Wanting to take the time to visit the schools that had offered him, Taylor went to Northwestern on a Saturday and decided to hit Wisconsin a day later, followed by Illinois and Notre Dame. It was on his visit to Madison that he picked up his Badgers offer from head coach Paul Chryst. It turned out to be the favorite stop of the trip due to the “beautiful” campus, the “warm and welcoming” staff and his conversation with Chryst.

“(Chryst) told me that when I'm playing football, they want me to be a great athlete, in school to be a great student, and in social life to be a great friend,” Taylor said after the visit. “That stood out to me and hit home with me.”

“Wisconsin is definitely up there,” he admitted. “I can say I really like a lot of stuff about them. They have a lot of things I'm looking for in a college. They have a good program set up for after you graduate. It's a strong academic spot. It's a strong football program. I came out of the trip with no negatives about them. Everything was positive.”
A month later, Taylor returned to Wisconsin for a more extensive visit before the spring game. He got academic presentations and talked to receivers coach Ted Gilmore about how he would be integrated into the offense. The visit put the Badgers high on his list.

After getting new offers from Louisville, Maryland and Vanderbilt, Taylor announced in May 2015 he would be taking visits to Iowa, Kansas, Maryland and Missouri over the summer and announce his decision on August 1. While he didn’t visit the Badgers’ campus again, UW’s staff made sure they made it down to his high school to show their desire to have him in the program.

Taylor made his trips – even getting a solo junior day at Missouri – but kept coming back to the fact that he couldn’t find one thing wrong with the Badgers and the program Chryst was putting together. Before publicly announcing his decision (one that got some national press due to announcing via a customized Monopoly game), Taylor gave his commitment to the Badgers.

Why Wisconsin? “I remember going the first time I really had no expectations of what Wisconsin would be like. I heard it was a very liberal town and little weird, but when I got up there it was so much different. It seemed like a very accepting place and everybody was outside walking around. You could tell it was a safe environment and wherever you looked there was someone walking, no matter how cold it was. The place has a pretty good atmosphere. I think that was one of the big things I really got out of it that I didn’t expect going into it.

## WORK ORDER A
Name every school that Taylor, in May 2015, said he would visit over the summer, according to the passage about his college recruitment.
## WORK ORDER B
In the passage on Taylor's recruitment, which Wisconsin coach discussed with him how he would fit into the offense?

## GIVEN DATA
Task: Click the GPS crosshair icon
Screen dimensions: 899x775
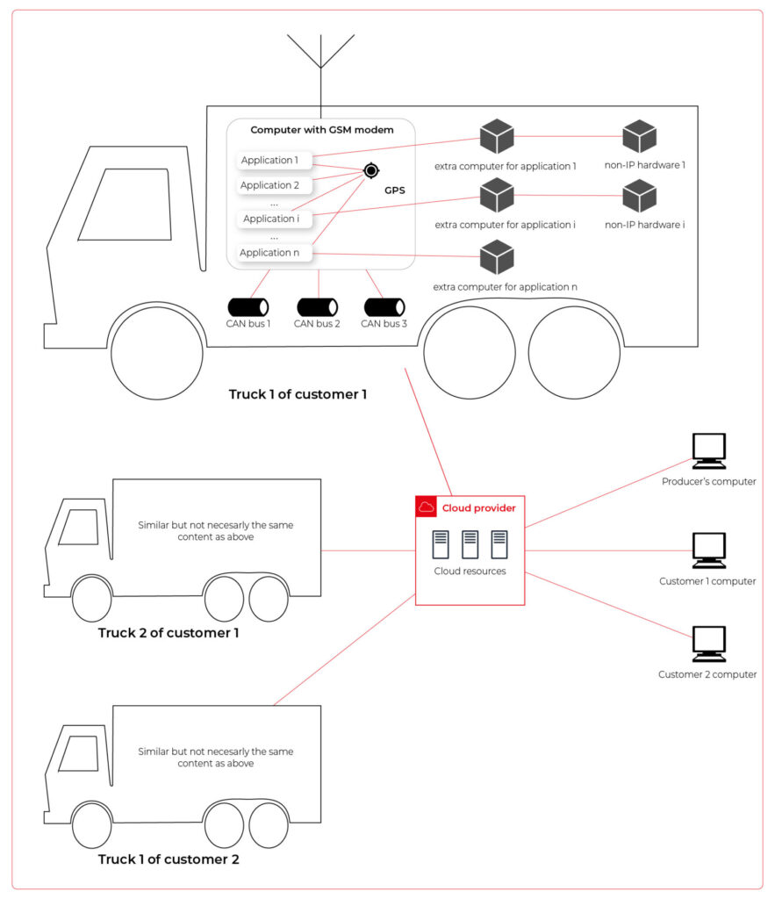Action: coord(370,170)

## REPLY A
Iowa, Kansas, Maryland, Missouri

## REPLY B
Receivers coach Ted Gilmore